‘Nests of criminals’: policing in the peri-urban regions of Northern Sudan, 1964–1989
‘Nests of criminals’: policing in the peri-urban regions of Northern Sudan, 1964–1989
This article focuses on the strategies adopted by the Sudanese police in dealing with migration from Sudan's rural peripheries to the central urban riverain areas of Sudan, in particular Khartoum. It contends that police policy in these regions demonstrated the limited governmental ambitions of the Sudanese state and its inability, or unwillingness, to individuate its population. It thus shifts the focus of analysis away from debates which emphasise the role of country size and ethnic diversity in limiting the social and political integration between the marginalised rural areas and the urban cores of Sudan, towards understanding this divide as an active product of government policy. Rather than attempting to regulate these rural migrants as part of an overall social body, police strategies in these peri-urban areas have in effect served to re-inforce the divide between the centres and peripheries of Sudanese society.

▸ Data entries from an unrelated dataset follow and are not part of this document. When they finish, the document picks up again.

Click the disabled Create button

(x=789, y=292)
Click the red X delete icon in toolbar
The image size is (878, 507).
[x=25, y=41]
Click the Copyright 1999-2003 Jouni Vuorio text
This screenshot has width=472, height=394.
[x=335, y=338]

They have often treated the outskirts of Khartoum as if they represent a national border, and control the burgeoning shanty-towns using collective and arbitrary methods such as ‘dragnet’ operations and mass demolition of shanty housing. However, the article also attempts to problematise the notion of a strict centre-periphery dichotomy by arguing that the police were never fully successful in imposing this divide, as was seen in their increasing reliance on recruiting migrants from the rural peripheries.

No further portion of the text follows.